For individuals at high risk of hypoglycemia (renal/hepatic disease):
A relaxed target range comprising of high lower limit is recommended; >70% TIR in a target blood glucose of 90–180 mg/dL; <25% TAR and <5% TBR.
With micro-/macrovascular complications:
(i) Microvascular: Same as adults; >70% TIR in a target blood glucose of 70–180 mg/dL; <25% TAR and <5% TBR or >80% TIR in a target blood glucose of 70–160 mg/dL; <15% TAR and <5% TBR.
(ii) Macrovascular: Same target as microvascular complications or relaxed as following > 70% TIR in a target blood glucose of 80–180 mg/dL; <25% TAR and <5% TBR. While strict control has shown microvascular benefits, there may be a high risk of hypoglycemia in people with macrovascular complications, and hence relaxed targets are recommended.
With concomitant acute infections:
(i) Non-hospitalized: > 75% TIR in a target blood glucose of 80–180 mg/dL; <20% TAR and <5% TBR.
(ii) Hospitalized: >80% TIR in a target blood glucose of 140–180 mg/dL; <15% TAR and <5% TBR. The cutoffs are kept in this range, in consideration of the use of antipyretics such as acetaminophen in acute infections that can have an effect on CGM readings, giving a false higher value.
• Those with fever consuming antipyretics and on CGM should undergo cross-check with the finger-stick method.

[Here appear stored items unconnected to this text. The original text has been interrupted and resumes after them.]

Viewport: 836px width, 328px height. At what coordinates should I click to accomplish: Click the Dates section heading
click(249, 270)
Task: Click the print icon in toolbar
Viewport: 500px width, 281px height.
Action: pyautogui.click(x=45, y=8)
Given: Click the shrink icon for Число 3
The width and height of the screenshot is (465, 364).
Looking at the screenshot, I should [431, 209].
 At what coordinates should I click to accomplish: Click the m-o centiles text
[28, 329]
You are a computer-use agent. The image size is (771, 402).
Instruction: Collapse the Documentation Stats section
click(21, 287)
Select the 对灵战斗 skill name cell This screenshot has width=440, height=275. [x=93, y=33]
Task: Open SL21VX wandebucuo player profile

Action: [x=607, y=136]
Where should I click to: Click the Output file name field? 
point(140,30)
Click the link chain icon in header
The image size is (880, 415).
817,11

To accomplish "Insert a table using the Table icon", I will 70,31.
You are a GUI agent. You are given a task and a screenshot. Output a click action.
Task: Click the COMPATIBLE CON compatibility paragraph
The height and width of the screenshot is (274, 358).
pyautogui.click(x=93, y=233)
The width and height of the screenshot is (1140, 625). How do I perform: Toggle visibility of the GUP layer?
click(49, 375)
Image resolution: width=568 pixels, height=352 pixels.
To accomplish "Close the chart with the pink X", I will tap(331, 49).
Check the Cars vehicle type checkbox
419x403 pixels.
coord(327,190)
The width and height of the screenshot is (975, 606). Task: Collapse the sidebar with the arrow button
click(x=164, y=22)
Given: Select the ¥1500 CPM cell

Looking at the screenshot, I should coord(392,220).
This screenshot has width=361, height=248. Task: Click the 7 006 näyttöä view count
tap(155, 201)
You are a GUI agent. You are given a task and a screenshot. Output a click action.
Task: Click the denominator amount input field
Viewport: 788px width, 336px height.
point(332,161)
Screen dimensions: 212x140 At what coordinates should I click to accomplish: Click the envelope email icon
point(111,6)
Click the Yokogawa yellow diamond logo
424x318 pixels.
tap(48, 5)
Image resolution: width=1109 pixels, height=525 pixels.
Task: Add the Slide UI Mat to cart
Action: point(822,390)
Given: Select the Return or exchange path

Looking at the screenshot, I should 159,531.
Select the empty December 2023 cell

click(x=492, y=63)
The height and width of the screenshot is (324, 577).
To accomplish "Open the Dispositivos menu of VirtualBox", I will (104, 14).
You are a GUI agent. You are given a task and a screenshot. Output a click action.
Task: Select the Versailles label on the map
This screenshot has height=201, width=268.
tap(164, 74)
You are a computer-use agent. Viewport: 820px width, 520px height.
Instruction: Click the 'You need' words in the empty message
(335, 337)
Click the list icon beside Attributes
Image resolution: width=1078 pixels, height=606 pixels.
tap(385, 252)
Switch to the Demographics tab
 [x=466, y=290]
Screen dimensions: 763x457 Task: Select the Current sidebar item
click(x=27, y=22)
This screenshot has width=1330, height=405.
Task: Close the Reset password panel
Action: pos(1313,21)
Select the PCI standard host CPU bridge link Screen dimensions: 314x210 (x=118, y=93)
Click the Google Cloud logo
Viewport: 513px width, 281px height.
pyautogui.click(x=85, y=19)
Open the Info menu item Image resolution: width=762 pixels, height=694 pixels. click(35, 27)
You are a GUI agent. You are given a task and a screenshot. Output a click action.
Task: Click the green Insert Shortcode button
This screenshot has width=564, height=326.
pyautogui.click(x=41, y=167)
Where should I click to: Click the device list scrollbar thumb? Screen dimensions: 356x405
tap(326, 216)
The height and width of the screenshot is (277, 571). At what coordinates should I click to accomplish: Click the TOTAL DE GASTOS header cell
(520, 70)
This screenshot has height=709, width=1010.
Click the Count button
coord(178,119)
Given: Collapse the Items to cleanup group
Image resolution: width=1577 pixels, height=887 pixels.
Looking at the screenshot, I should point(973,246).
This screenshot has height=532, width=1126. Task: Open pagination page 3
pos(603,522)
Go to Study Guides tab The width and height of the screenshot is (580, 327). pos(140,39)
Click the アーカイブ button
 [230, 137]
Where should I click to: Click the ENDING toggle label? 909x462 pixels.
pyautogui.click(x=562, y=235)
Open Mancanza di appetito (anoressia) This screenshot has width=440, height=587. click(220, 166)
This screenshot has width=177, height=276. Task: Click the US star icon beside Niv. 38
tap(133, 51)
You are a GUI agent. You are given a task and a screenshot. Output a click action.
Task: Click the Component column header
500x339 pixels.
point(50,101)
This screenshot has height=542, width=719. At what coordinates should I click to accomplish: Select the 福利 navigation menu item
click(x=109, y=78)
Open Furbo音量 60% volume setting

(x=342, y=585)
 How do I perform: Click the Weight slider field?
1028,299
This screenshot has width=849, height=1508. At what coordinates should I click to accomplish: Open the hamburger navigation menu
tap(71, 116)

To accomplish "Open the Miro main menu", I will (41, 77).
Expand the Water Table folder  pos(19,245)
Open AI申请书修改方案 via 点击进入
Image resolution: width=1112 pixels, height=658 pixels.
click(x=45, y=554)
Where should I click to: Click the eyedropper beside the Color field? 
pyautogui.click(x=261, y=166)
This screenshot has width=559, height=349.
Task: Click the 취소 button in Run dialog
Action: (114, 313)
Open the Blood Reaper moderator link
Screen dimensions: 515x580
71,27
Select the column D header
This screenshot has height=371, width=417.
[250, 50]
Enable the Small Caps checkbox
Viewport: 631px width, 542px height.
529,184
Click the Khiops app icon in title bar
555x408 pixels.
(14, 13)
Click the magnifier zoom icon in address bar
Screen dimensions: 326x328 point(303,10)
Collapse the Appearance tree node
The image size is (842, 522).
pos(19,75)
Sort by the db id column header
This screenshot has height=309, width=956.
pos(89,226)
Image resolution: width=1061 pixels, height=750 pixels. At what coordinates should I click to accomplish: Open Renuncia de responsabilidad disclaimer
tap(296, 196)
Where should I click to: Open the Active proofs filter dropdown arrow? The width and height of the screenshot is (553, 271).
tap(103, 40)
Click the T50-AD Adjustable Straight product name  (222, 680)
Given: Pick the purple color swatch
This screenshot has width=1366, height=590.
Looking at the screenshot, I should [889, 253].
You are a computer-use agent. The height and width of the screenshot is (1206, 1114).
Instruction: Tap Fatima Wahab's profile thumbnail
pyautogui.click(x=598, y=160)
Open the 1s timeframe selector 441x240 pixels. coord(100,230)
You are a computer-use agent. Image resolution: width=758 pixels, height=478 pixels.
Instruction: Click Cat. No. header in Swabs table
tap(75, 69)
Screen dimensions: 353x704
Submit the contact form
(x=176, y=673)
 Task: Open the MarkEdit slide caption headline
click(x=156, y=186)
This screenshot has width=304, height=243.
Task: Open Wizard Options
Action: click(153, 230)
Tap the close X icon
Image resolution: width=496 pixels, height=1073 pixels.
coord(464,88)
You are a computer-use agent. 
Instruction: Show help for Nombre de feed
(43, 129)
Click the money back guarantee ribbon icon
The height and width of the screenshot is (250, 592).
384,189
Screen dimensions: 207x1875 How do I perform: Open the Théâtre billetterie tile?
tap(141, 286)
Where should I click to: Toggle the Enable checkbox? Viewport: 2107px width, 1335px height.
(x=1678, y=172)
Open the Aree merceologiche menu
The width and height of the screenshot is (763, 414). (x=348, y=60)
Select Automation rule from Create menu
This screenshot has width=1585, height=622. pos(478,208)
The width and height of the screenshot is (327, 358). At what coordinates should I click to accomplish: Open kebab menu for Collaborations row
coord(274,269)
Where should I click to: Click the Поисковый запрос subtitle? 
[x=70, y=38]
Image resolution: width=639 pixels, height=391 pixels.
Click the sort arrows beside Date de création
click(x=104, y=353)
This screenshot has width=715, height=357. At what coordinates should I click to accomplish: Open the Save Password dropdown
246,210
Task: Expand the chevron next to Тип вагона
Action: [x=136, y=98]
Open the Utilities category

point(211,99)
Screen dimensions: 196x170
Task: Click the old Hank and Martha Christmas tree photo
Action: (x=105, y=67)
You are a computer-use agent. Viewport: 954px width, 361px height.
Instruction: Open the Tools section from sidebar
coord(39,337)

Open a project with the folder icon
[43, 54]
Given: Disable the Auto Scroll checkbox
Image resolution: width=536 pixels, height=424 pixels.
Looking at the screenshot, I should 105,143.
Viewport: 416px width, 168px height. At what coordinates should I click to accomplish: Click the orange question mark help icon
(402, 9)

• In patients with sepsis in ICU: TAR (>180 mg/dL) should be minimized to <5% and the lower limit of 70 mg/dL should be pushed to 80 mg/dL to minimize mortality.
Management of GV as the Stepping-Stone in Diabetes Management:
Following factors have been proposed to help reduce GV in individuals who are on insulin treatment:
• Timely insulinization
• Choice of insulin
• Initiation dose
• Proper timing of injection of prandial insulin
• Systematic and adequate titration
• Prompt intensification (using prandial insulin) when indicated
• Stepwise intensification
• Simple regimen
• Dosing flexibility
Clinical Insights on TIR Recommendations, Based on Modality of Treatment
• Second-generation basal insulin scores better than insulin regimens in terms of improved quality of life, increased duration of action, prevention of cognitive dysfunction, lesser GV, better adherence, reduction of diabetes distress, and long-term complications.
• In practice, for equivalent glucose levels, second-generation basal insulin brings down blood glucose with lower hypoglycemia compared to first-generation insulin.
• TIR recommendations remain the same in spite of the modality of treatment. The treatment should be focused on achieving TIR. This can be attained with basal insulins, especially second-generation basal insulins.
• TIR targets remain the same regardless of whether the patient was on insulin or OADs (taking into consideration age group, a specific population, and associated complications).